Planned service by the Chicago Transit Authority

The Ashland Bus Rapid Transit is one of the planned bus rapid transit corridors in Chicago. The service will run on Ashland Avenue from Irving Park Road to 95th Street, a distance of approximately 17 miles.

The route would serve various destinations including the Illinois Medical District, the University of Illinois Chicago, Malcolm X College, and the United Center. It would also provide a connection to seven Chicago Transit Authority subway/elevated rail stations.

Buses would operate using an exclusive lane in the center of the street, with bus platforms located in the median. The service would also utilize features such as transit signal priority and pre-paid fares. CTA estimates that bus speeds on the Ashland BRT would be up to 83% faster than the existing local route.

==History==
Planning and public engagement were conducted throughout 2012 and 2013. The project's Environmental Assessment was released in November 2013, finding no significant impacts.
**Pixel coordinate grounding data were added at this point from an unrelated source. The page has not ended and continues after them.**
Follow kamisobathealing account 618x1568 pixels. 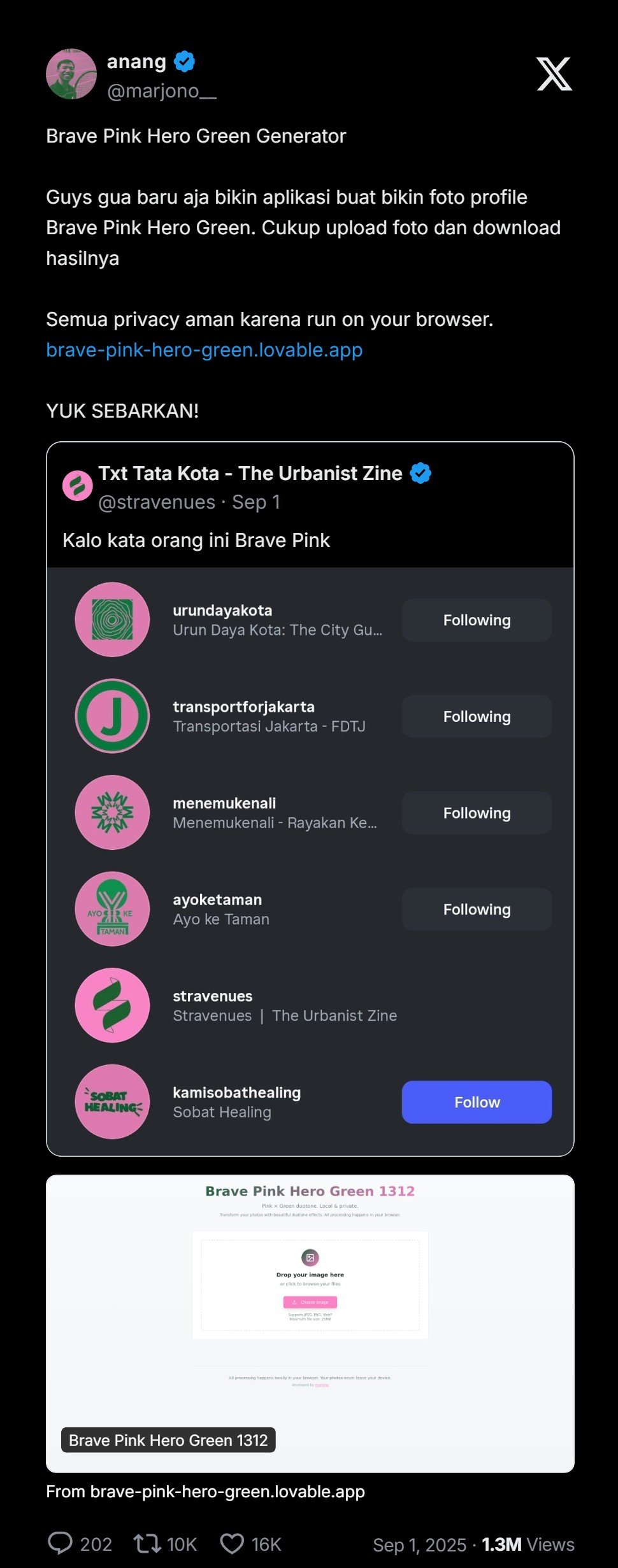(477, 1102)
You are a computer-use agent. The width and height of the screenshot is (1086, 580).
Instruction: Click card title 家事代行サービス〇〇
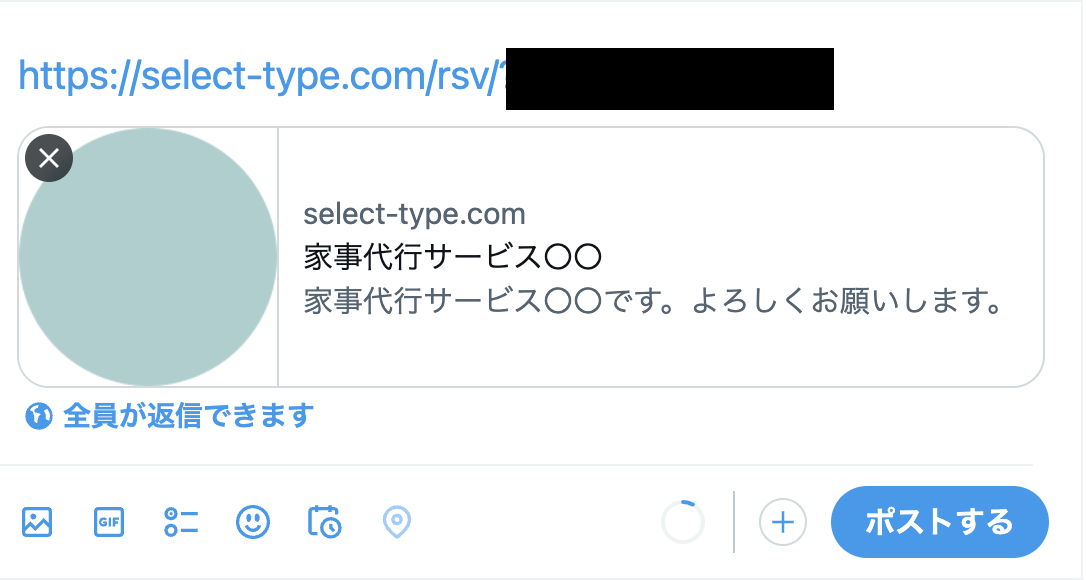452,258
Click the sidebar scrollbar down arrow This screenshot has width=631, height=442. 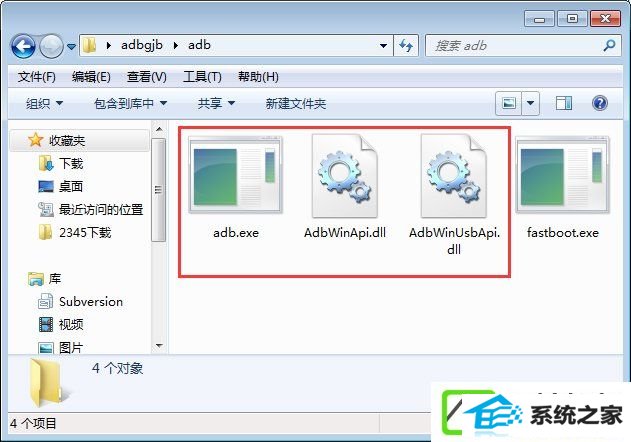pyautogui.click(x=159, y=345)
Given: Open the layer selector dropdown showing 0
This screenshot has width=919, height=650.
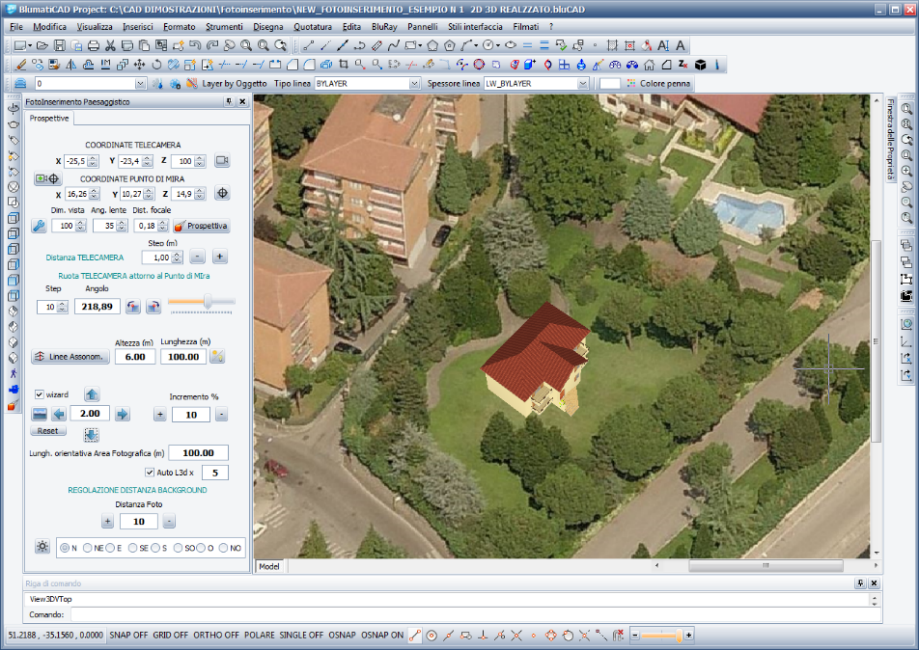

The project has generated some opposition due to concerns about impacts on automobile traffic and left-turn restrictions. The CTA responded by agreeing to consider restoring some of the left turns. Despite these concessions, opponents were still not impressed, citing reduced car lanes and the project's "high price tag". The project as a whole was eventually stalled due to oppositions from motorists, especially from the Fulton Market Association.

The project would advance in three phases, with the first phase running 5.5 miles from Cortland Street to 31st Street.